***** INFORMATION

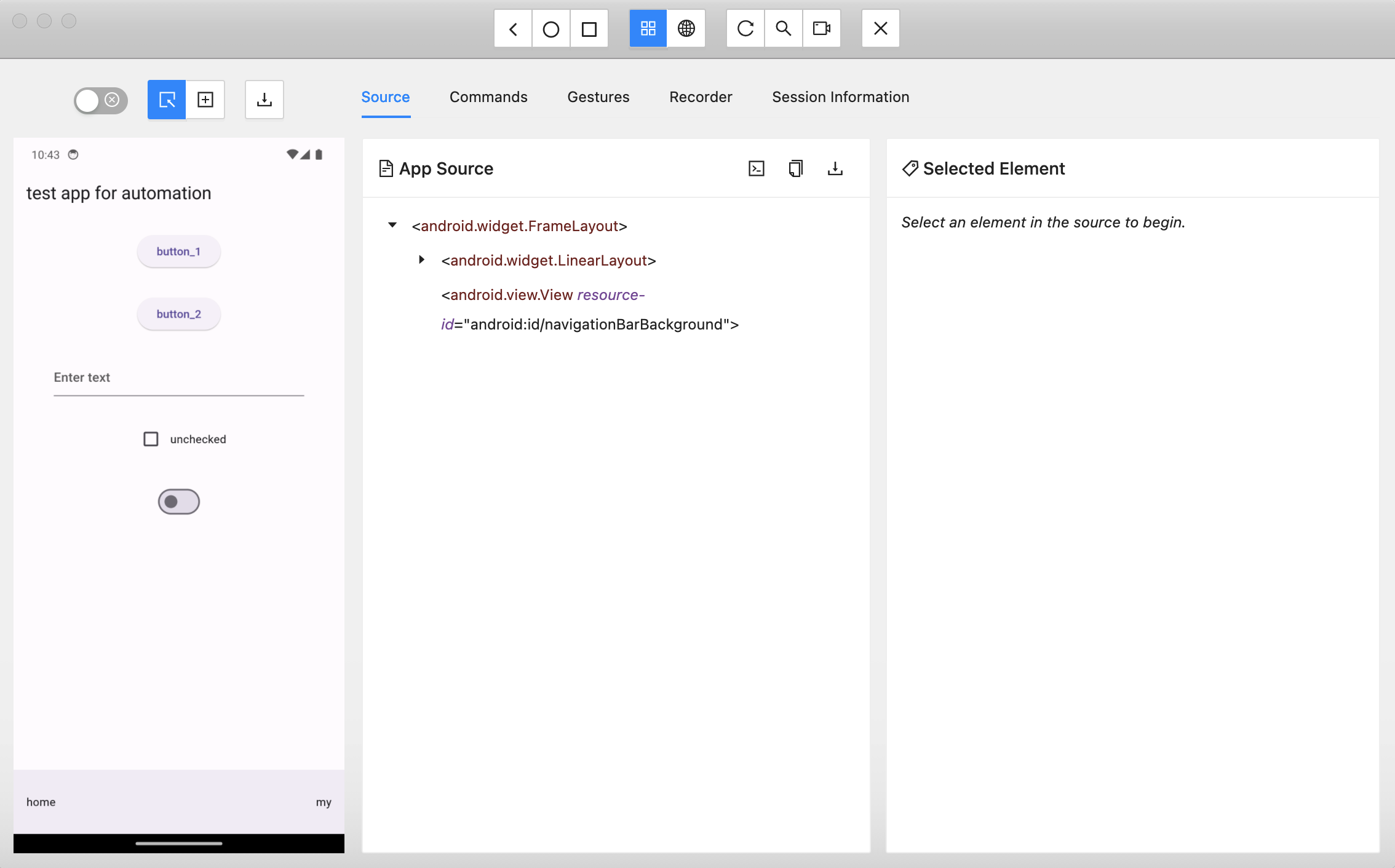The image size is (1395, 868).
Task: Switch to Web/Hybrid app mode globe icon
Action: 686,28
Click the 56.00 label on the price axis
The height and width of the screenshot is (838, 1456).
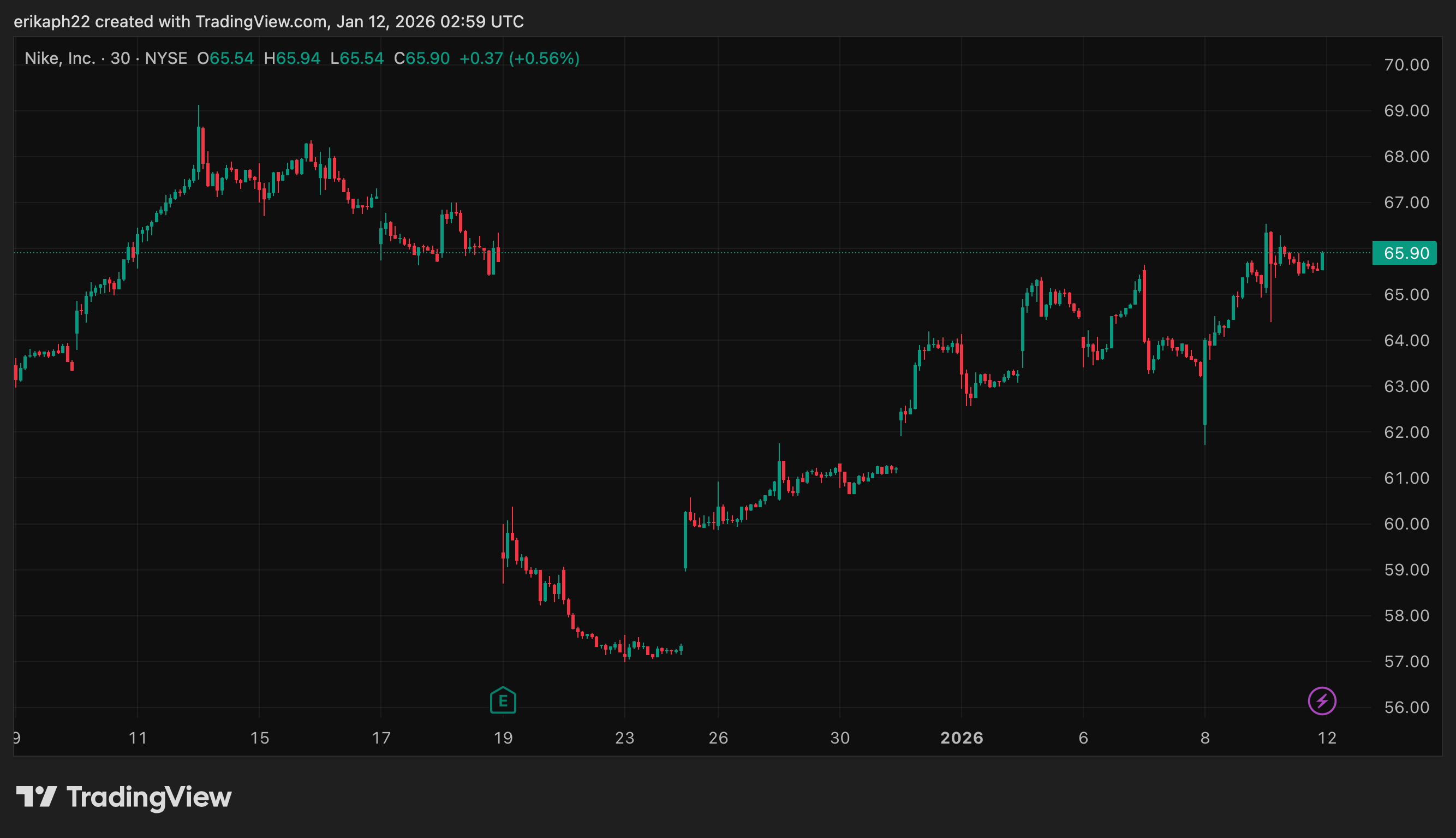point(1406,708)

**********

• _DIRECTIONS_:
Only the lines from the one containing "The height and" through the last line of the entries belong in the answer, given again exactly. Images stay out.

• _EXERCISE OUTPUT_:
The height and width of the screenshot is (838, 1456).
point(1406,708)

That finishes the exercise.